Kirsten Reviews: The Good, the Bad, and the Smug by Tom Holt
The Good, The Bad and The Smug by Tom Holt
A new novel from a master of comic fantasy, Tom Holt.
New Evil.Same as the Old Evil, but with better PR.
Mordak isn't bad, as far as goblin kings go, but when someone, or something, starts pumping gold into the human kingdoms it puts his rule into serious jeopardy. Suddenly he's locked in an arms race with a species whose arms he once considered merely part of a calorie-controlled diet.
Helped by an elf with a background in journalism and a masters degree in being really pleased with herself, Mordak sets out to discover what on earth (if indeed, that's where he is) is going on. He knows that the truth is out there.
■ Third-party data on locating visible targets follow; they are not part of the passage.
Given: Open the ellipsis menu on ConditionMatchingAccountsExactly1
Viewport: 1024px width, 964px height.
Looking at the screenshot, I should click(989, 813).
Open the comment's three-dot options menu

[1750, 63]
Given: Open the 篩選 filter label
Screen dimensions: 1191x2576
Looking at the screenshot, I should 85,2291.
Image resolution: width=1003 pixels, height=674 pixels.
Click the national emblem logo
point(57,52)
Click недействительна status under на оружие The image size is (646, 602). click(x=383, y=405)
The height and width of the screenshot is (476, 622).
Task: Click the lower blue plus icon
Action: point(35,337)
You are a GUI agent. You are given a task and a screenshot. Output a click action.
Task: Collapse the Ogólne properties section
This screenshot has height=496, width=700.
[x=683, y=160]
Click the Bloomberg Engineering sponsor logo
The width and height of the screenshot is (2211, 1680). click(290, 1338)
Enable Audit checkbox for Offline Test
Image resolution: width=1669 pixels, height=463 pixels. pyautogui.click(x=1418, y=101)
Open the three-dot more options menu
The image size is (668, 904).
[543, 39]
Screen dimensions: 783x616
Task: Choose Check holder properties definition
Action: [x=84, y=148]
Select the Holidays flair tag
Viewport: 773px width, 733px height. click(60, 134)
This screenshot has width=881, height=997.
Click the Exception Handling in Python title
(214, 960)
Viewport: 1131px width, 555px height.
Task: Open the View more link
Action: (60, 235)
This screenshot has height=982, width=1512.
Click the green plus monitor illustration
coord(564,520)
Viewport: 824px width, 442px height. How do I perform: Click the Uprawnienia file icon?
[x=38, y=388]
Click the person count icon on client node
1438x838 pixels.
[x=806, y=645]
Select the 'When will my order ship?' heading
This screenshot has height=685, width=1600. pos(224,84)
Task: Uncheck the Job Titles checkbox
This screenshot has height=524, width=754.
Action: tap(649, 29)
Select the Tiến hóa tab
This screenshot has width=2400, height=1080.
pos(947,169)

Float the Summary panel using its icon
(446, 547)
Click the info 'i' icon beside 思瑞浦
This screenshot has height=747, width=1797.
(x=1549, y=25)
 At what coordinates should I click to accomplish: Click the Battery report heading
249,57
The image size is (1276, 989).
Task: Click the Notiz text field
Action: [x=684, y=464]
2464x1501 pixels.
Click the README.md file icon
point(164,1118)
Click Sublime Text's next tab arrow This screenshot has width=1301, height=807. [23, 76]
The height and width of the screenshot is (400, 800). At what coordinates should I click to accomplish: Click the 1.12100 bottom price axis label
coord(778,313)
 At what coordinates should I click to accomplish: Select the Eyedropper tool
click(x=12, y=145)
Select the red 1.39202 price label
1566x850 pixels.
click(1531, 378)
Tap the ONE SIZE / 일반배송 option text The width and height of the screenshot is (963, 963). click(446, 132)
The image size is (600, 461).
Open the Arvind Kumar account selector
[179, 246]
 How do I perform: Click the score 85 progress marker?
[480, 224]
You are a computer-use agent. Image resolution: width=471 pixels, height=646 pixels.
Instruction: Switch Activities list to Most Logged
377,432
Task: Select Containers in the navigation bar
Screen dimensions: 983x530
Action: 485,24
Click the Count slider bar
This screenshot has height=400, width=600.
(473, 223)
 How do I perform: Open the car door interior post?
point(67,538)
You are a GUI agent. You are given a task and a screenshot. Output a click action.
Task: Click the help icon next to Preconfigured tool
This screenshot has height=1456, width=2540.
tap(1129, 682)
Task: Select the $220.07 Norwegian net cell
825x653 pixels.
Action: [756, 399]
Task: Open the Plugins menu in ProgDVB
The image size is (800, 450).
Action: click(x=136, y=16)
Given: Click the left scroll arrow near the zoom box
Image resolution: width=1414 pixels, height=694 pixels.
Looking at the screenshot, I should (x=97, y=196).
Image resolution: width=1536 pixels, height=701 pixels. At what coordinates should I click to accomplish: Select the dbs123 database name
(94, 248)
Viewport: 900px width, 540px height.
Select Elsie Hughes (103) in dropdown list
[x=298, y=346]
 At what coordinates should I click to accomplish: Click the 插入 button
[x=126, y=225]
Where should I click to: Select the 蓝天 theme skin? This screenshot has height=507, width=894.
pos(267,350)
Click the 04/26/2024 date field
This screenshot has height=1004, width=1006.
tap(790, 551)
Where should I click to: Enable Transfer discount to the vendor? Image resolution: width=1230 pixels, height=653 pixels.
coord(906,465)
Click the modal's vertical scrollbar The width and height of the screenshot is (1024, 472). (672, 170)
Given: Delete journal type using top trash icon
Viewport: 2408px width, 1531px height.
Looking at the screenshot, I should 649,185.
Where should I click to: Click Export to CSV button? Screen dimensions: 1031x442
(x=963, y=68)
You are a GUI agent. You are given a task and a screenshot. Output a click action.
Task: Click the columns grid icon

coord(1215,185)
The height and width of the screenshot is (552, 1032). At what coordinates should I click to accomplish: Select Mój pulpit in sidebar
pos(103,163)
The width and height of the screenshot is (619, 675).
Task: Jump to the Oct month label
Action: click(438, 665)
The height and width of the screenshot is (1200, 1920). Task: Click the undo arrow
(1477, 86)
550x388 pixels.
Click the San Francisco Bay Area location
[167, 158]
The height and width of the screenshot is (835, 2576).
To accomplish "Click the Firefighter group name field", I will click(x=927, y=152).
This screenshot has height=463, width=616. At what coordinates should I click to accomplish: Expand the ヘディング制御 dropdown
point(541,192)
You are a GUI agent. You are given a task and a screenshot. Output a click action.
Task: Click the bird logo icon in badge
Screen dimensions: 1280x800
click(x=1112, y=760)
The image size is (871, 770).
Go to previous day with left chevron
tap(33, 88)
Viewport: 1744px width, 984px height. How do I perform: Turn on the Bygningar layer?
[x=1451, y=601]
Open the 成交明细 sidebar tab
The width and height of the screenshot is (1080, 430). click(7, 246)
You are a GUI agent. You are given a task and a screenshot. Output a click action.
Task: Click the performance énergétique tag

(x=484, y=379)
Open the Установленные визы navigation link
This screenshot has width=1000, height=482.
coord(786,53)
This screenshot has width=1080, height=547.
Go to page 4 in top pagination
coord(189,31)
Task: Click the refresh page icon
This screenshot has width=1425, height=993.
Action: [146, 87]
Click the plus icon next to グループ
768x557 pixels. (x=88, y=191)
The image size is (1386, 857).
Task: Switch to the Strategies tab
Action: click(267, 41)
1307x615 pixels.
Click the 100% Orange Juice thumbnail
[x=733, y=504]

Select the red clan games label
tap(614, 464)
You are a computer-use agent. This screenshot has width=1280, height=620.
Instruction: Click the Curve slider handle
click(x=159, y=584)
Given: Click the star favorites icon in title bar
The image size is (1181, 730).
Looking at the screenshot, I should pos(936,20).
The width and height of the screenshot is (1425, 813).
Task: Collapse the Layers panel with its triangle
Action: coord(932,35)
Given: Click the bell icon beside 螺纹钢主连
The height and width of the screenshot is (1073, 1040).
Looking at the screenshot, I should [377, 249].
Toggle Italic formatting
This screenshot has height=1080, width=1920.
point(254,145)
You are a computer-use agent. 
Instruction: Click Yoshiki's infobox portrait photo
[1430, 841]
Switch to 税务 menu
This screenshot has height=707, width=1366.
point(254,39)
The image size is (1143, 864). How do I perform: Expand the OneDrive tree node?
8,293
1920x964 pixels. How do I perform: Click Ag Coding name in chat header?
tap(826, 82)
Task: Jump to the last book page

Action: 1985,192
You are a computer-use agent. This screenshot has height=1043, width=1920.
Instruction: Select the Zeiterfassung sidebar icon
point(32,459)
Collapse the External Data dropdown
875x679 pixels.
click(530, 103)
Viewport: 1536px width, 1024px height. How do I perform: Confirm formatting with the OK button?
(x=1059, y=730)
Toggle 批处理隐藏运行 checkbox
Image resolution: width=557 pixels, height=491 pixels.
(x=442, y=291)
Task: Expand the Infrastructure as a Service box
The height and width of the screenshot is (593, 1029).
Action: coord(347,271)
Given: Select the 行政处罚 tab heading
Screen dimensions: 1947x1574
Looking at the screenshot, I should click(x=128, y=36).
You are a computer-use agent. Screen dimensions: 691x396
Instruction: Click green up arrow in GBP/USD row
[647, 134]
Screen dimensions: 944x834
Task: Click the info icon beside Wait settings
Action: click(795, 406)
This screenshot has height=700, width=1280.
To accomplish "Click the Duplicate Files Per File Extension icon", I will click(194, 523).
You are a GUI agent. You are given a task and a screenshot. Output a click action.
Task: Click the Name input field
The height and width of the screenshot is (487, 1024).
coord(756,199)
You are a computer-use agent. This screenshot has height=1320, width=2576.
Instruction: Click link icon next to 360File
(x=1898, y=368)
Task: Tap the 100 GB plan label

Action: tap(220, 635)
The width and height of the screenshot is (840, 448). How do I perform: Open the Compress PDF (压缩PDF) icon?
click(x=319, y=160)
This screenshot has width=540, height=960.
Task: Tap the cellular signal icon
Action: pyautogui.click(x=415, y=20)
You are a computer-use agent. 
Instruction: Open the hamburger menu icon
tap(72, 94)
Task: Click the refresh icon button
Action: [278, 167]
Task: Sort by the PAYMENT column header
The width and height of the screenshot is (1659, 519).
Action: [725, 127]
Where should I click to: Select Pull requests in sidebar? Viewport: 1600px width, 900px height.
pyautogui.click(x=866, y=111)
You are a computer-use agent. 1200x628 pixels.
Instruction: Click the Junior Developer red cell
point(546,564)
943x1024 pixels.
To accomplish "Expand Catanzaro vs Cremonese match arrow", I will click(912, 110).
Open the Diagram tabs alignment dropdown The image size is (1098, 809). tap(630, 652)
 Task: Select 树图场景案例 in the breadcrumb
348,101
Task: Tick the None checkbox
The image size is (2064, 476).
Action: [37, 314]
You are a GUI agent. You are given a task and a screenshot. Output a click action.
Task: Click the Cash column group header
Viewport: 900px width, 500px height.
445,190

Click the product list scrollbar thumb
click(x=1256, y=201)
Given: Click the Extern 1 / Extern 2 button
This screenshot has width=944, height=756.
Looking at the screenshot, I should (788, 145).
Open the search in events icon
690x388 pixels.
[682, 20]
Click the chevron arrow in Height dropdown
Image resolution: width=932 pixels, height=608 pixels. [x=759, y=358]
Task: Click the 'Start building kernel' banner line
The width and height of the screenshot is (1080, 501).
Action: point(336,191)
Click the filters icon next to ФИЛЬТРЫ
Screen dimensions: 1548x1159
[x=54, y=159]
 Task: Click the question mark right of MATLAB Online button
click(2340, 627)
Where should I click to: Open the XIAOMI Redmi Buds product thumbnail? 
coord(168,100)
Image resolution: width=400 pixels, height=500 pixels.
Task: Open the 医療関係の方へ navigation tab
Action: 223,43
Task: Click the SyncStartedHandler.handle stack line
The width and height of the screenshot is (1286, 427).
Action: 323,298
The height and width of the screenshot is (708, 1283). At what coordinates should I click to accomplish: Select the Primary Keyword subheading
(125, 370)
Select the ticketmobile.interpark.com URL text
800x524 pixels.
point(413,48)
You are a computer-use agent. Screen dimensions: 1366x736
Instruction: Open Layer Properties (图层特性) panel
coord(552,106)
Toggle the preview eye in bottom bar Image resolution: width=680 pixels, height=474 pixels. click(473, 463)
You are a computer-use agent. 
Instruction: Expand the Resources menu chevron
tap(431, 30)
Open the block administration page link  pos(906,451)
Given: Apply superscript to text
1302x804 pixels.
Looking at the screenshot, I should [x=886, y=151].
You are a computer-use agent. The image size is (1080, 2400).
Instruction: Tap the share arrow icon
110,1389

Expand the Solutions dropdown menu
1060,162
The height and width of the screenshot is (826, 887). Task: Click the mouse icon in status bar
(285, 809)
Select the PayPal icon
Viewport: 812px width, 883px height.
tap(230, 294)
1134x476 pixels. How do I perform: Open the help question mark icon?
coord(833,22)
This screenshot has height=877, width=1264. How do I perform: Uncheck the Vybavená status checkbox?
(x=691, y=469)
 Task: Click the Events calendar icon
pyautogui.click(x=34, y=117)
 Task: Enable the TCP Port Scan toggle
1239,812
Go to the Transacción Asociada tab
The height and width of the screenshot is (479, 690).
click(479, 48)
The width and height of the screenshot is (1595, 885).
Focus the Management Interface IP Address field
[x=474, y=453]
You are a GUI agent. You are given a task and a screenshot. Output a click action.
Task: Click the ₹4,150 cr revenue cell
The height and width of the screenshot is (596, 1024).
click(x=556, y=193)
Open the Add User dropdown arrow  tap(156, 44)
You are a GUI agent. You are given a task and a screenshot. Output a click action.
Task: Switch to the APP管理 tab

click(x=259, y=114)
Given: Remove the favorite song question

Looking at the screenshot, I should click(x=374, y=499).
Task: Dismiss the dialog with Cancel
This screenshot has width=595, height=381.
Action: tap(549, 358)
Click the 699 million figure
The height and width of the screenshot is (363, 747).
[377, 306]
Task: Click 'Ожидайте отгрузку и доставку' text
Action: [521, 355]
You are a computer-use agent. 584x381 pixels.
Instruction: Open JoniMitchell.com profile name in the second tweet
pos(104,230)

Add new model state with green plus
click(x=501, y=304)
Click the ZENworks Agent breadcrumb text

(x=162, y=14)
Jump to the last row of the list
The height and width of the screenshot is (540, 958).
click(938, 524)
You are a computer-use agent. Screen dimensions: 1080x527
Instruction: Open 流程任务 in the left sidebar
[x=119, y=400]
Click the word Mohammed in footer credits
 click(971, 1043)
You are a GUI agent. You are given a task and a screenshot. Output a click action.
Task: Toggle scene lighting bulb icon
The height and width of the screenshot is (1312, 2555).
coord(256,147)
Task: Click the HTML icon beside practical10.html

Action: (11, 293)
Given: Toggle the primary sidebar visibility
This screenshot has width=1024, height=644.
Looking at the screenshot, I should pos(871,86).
If only he could remember where he put it.
The Good, the Bad, and the Smug - a novel beyond good and evil by Tom Holt is about a new kind of evil, the sort that knows its way around good infrastructure and sanitation regulations.
Mordak the goblin, is a king with some big ideas, and none of them include how best to make himself the most popular within the community of evildoers. He’s more focused on improving working conditions, securing long term financial stability for goblins, and the small matter of taking over the press. As the elves run all newspapers - or did, until Mordak comes along, this makes him either more evil than expected, or simply a goblin with a plan.
Unfortunately for Mordak, his schemes are hampered by the issue of humans suddenly having more gold than they know what to do with. And with all this newfound wealth, they are arming themselves, which makes goblins and other races a bit nervous about the potential for all-out war.
With the help of an elf named Efluviel, who only wants to be a journalist, and is helping the goblin king in order to get her job back, Mordak sets out to learn who is giving humans so much gold. They would be well-advised to consult a man who spins straw into gold, and seems to know know quite a bit about supply and demand. Meanwhile, another goblin, Ozork manages to transform into a human named Archie by accident, when he’s seeking the Realms of Transcendent Bliss, and winds up on a film set in New Zealand.
The three distinct narratives of this book are evenly paced, and while at first, seem disparate, come together neatly in a tale that is both intelligent, and quite funny. For readers who enjoy the books of Terry Pratchett, this will be swiftly read and enjoyed.